The existing schema consists of a single mySQL database within which there are four types of "data object" (each represented by a mySQL table):

projects
jobs
facts
dingbats

Although each instance of the data objects has a unique (numerical) id, a hierarchical relationship is implied in that projects are collections of jobs, and jobs have associated facts and associated dingbats - or alternatively that each fact or dingbat must have a parent job, and each job must have a parent project. The API for the database reinforced this hierarchy.

Software systems using the existing schema

Two software systems have tried working with the schema described above (Graeme Winter's XIA and Dan Rolfe et al's Happy). Both these systems are under continual development and their requirements are not necessarily static, nonetheless it is useful to consider how they use the existing schema in order to understand its strengths and weaknesses.

XIA

XIA currently takes diffraction images and performs indexing, processing and scaling steps to generate reduced reflection data.

In the XIA usage, a project is arbitrarily defined by the user. A new project is created initially with a single (empty) job, which is referred to as the "global job" for this project.

The global job acts as a central datastore for the project. Data is associated with this global job in the form of dingbats holding pickled python objects or XML files, and as components of XIA run they use this central datastore as a way of exchanging data. Subsequent runs of XIA within the project look up information in the global job to determine the current state of knowledge about the project.
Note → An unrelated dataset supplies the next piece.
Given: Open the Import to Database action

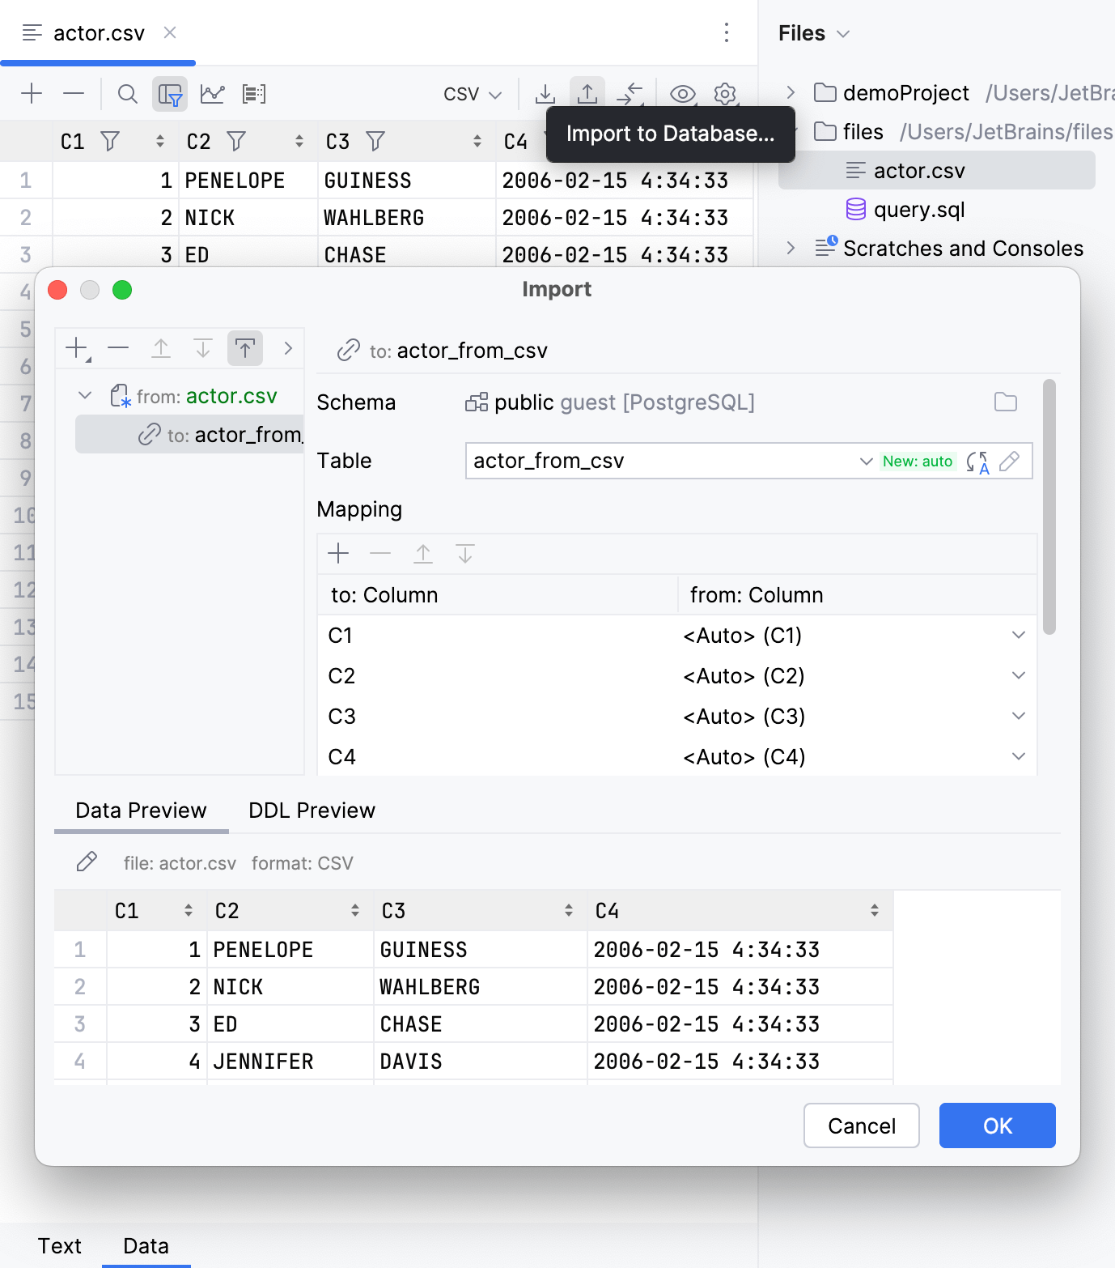Looking at the screenshot, I should (x=588, y=93).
Other jobs are also arbitrarily defined, so that a run of a script may be a single job or it may create many jobs. Dingbats are also associated with individual jobs, which hold data only relevant to the job in question. XIA may need to determine what the last "useful" job was and then fetch the data in the associated dingbats in order to perform the next job.

XIA does not make any use of "fact" data objects.

Future suggestions

Associate "source" and "sink" metadata with each dingbat, which reference which processes created the data object, and which ones subsequently accessed it.
Generate an id for each job which would be uniquely dependent on the input data for that job. Two jobs which ran the same procedure using the same input data would have the same id, and this would enable XIA to identify jobs that had been run previously.
Ability to create arbitrary "sub-projects", for example "solve structure" might be project #1, "process data" might be project #1.1, and "process dataset 1" might be project #1.1.1.
Split the data management into three parts: 1) global data store (i.e. the global job) to store project-specific, application-specific data objects; 2) a tracking/provenance database; 3) general database (aka "export database" or "knowledge base") which would hold data common to all applications.

Happy

Happy is a heavy atom location and phasing pipeline.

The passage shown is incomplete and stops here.